With a trend toward increasing the functionality of micro-fluid ejection devices, it is desirable to provide fluid ejection devices on a single semiconductor substrate for ejecting different fluids having different drop masses. However, for largely disparate drop masses, the above constraints make the design of a single semiconductor substrate for multiple fluids difficult. For example, smaller droplet masses may be accommodated using flow features ablated in a nozzle plate material of a particular thickness. However, the larger droplet masses require additional flow features that cannot be ablated in a nozzle plate material suitable only for smaller drop masses. Alternatively, larger droplet masses may be accommodated using flow features formed in a thick film layer with nozzles ablated in a nozzle plate. However, the combined thickness of the thick film layer and nozzle plate degrades the ejection efficiency of the smaller droplet masses ejected from the same semiconductor substrate.

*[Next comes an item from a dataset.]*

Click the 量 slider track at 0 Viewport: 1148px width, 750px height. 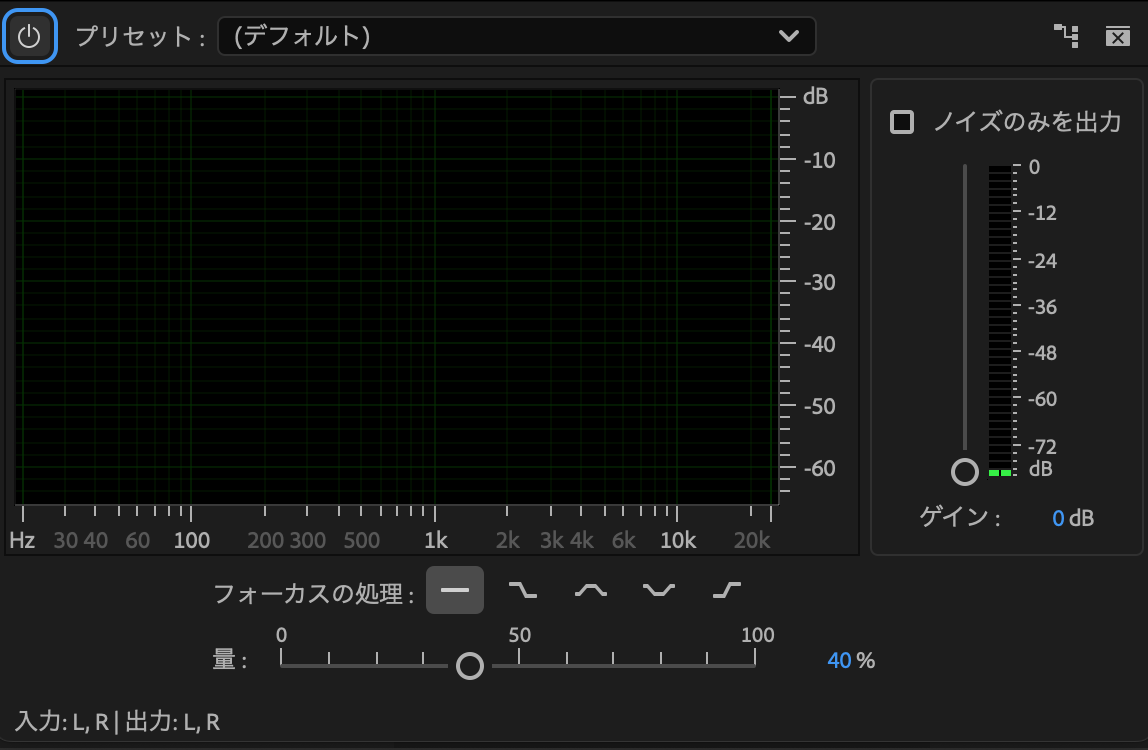[283, 665]
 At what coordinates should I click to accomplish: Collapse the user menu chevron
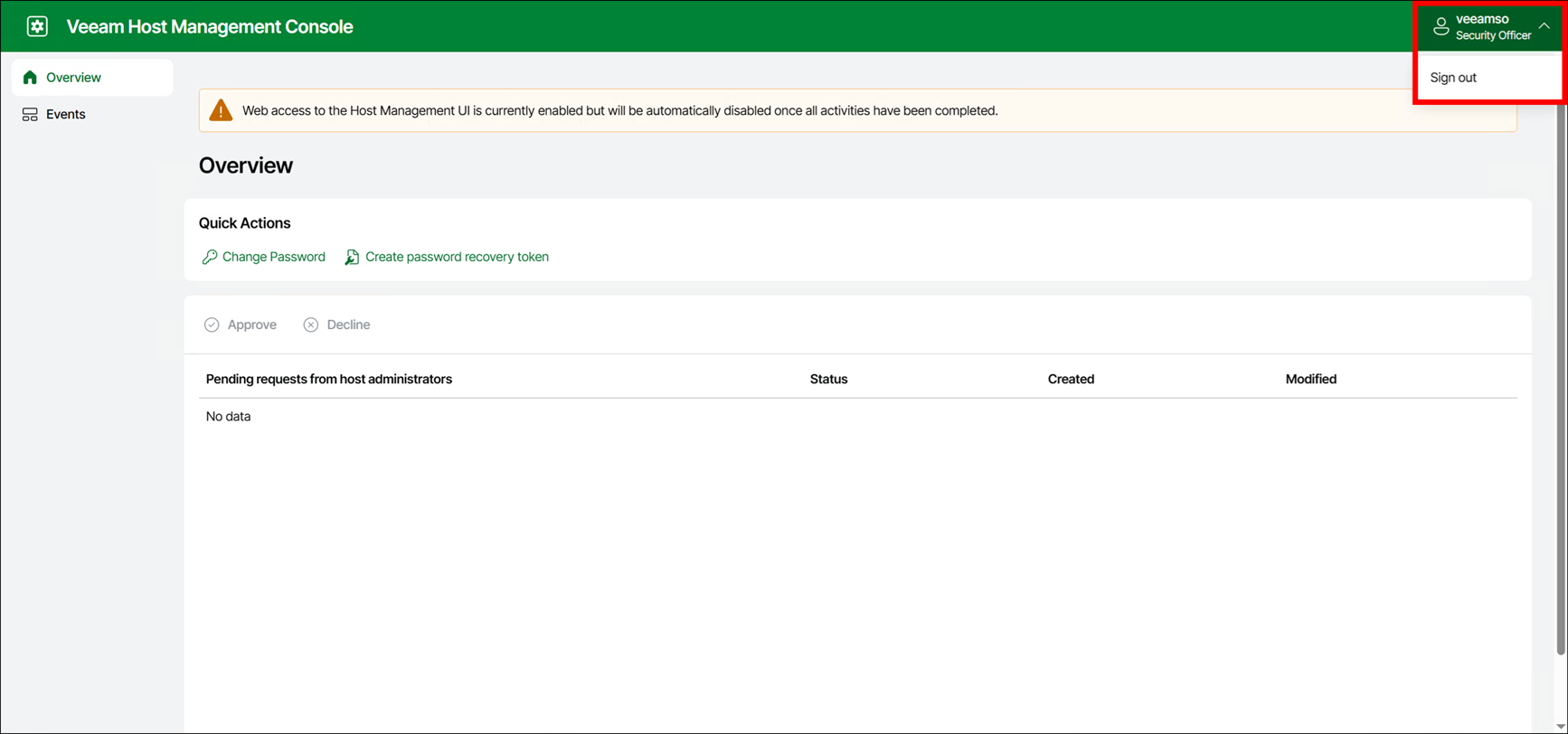pos(1544,26)
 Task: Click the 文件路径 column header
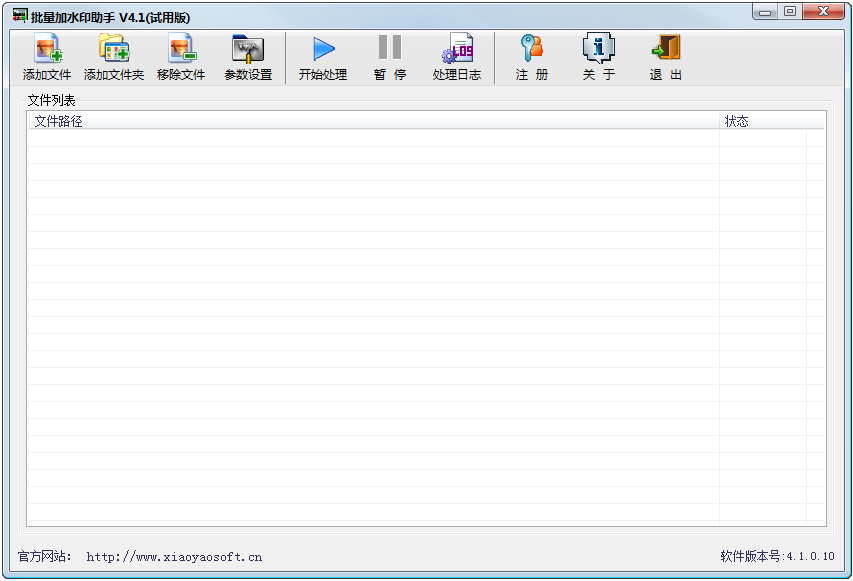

As the speed of micro-fluid ejection devices such as ink jet printers, increases the frequency of fluid ejection by individual ejection actuator elements must also increase requiring more rapid refilling of fluid ejection chambers. The requirement for more rapid refilling provides an incentive to devise a novel approach to providing flow features suitable for fluid ejection actuators for multiple size droplet masses on a single semiconductor substrate. Hence, there exists a need for improved micro-fluid ejection devices and methods for making the devices.